In the modern litigation world, the seat of the parties is rarely local to the seat of the court or counsel, generating a steady increase in the practice of conducting witness examinations by way of a virtual videoconference (as opposed to a more traditional way of viva voce examination confining witness and counsel to the same location and space). An obvious benefit to clients from this new procedural phenomenon is dramatic savings in costs, including travel, accommodation and, indeed, technology, thanks to the rapid proliferation of Skype and other similar services over the past few years.
At the same time, the recent rise of videoconference witness examinations poses a number of challenges: (i) when, if ever, and in which circumstances viva voce examination is mandatory and can be ordered by the court if the parties disagree on the procedure of examination; and (ii) which party bears the costs of a witness’s travel and accommodation, and if virtual examination is agreed upon or ordered by the court, the costs of setting up the videoconference.
The law does not answer these questions with certainty. The paces of technology and law in this area do not match. To date, the law in Ontario and throughout Canada as to who can be examined by videoconference, when and at what cost, is scarce, being comprised of less than two dozen reported decisions, and leaving greater room for advocacy.
Fasken Ottawa litigators have been at the forefront of these procedural changes, setting reality standards and contributing to developments in law in this area. This includes a recent representation of an Ottawa-based international corporate client litigating against several entities located in Iraq.
This litigation, and the issue of examination by videoconference in particular, piqued the interest of the public (the case was reported in the news) and indeed, the profession.

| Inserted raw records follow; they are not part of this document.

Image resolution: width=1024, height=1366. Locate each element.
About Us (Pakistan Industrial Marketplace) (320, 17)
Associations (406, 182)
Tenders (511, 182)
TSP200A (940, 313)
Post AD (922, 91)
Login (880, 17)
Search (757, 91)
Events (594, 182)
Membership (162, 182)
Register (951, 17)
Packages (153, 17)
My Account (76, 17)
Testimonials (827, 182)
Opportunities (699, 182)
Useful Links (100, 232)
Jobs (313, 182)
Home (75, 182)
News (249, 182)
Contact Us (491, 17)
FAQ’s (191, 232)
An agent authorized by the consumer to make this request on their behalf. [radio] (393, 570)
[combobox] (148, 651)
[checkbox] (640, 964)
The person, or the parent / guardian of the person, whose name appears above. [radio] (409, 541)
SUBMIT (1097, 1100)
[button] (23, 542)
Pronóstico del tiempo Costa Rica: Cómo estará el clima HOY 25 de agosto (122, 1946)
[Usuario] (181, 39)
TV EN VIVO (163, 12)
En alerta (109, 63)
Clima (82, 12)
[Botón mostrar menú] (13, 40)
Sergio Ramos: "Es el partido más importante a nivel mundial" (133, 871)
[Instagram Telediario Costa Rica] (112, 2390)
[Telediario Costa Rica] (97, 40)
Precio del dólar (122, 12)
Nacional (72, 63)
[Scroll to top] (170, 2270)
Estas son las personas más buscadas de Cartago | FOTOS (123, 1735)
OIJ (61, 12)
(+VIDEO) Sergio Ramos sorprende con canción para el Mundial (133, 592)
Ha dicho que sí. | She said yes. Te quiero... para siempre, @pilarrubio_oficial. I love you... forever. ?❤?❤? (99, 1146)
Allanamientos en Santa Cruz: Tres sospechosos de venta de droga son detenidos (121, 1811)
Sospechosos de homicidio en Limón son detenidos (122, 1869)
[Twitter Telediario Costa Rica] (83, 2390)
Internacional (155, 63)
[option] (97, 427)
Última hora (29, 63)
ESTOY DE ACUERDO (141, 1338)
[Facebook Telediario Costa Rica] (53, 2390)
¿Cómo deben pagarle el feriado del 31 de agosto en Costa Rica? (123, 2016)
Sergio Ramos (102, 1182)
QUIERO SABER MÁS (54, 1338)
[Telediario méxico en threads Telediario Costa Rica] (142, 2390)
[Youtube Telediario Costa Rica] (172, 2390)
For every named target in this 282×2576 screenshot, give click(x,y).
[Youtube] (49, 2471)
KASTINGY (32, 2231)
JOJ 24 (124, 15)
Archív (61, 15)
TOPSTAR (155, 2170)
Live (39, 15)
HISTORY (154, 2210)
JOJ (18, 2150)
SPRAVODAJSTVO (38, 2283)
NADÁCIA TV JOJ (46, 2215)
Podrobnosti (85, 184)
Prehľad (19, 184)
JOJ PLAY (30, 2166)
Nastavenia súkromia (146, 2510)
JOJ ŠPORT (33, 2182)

While the courts’ idea about facts driving each case is consistent with the axiom of broad judicial discretion to fashion the most just and expeditious process, and the alternative of video conferencing is appealing, its implementation remains challenging in the real world where the disputants are ordered to work together to find ways to overcome logistical difficulties (such as language, time zones, the presentation of documents to a witness), including with the assistance of “imaginative counsel [capable of] making effective use of technology.”
Formed in Ottawa in 1888 by a group of 60 lawyers, the CCLA has grown into the second largest law association in Ontario, uniting outstanding members of the bar and featuring one of the strongest advocacy groups in Ontario.
The CCLA annual civil litigation conference has achieved acclaims throughout the province and beyond for bringing together civil and commercial litigators from private, public and in-house practice, as well as senior members of the provincial and federal bench. While the beautiful Chateau de Montebello has been home to the conference for a number of years, this time the conference was hosted at Mont-Tremblant’s Fairmont Royal, to accommodate the growing professional interest in the conference and its speakers and guests.